New request 'against international travel' for Nadine

Nadine Heredia and her children

 LIMA -- The prosecutor Germán Juárez Atoche warned against the risk of Peru’s former President Humala and his wife Ms Heredia fleeing the country, requesting a new prohibition against international travel for the couple, judicial sources said Tuesday.

 The Peruvian prosecutor Mr Juárez Atoche requested a new prohibition against international travel Monday for the former President and first lady Ollanta Humala and Nadine Heredia, both currently under investigation in their native Peru for alleged money laundering during Ollanta Humala’s presidential campaigns.
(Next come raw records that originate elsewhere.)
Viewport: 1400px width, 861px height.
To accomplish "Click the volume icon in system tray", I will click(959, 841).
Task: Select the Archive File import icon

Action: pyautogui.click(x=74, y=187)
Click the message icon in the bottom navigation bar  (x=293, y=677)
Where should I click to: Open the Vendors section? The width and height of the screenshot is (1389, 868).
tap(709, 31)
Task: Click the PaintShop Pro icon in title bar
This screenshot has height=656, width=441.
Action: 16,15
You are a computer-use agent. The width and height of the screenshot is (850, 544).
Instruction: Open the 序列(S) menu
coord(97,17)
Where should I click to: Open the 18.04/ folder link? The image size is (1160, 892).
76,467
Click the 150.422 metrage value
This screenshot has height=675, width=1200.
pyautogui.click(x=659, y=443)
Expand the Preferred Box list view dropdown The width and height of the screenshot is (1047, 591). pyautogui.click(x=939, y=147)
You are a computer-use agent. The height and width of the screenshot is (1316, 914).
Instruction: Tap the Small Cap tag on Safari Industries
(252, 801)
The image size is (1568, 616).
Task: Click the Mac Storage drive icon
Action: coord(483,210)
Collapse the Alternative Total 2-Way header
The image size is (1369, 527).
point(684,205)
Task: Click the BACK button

 The ex-first lady of this South American country Nadine Heredia was recently offered a post by FAO director general José Graziano da Silva in Geneva as head of the UN Food and Agriculture Organization’s liaison office, with critics saying that this was an attempt at giving Nadine a ‘legitimate’ reason to leave Peru and granting her diplomatic immunity.

 Juarez argued before the judicial authorities that the couple posed a genuine flight risk and provided documents from public records showing that the couple had granted guardian rights for their children to Heredia’s cousin Rosa Heredia so that she would be able to leave the country with them unaccompanied by one or both parents, Peruvian daily El Comercio reports.

 Nadine also granted rights to her husband “so that he can travel with my said underage children or with the person that he chooses, inside as well as outside of the country without any limitation, giving him the widest-ranging powers so that he can sign any necessary document in my name with no restriction of any kind,” as one document records -- the same powers were granted to her cousin.

 These documents date back to Nov. 22, 2016, presented before the Lima notary Carlos Antonio Herrera, then filed with the public records Dec. 19, two days before the former first lady flew to Rome to undergo training for her new FAO post.

 “A strong possibility exists that the defendant Ollanta Humala and his wife Nadine Heredia could flee the country,” said the prosecutor to the Judge Richard Concepción Carhuancho in charge of the case, warning of the importance of “impeding this risk of flight.”

 A decision from judicial authorities is expected to be made by the end of the day Tuesday about whether Nadine Heredia will have to obtain a judicial order to be allowed to leave Peru each time, in addition to having to return every month to sign a biometric register.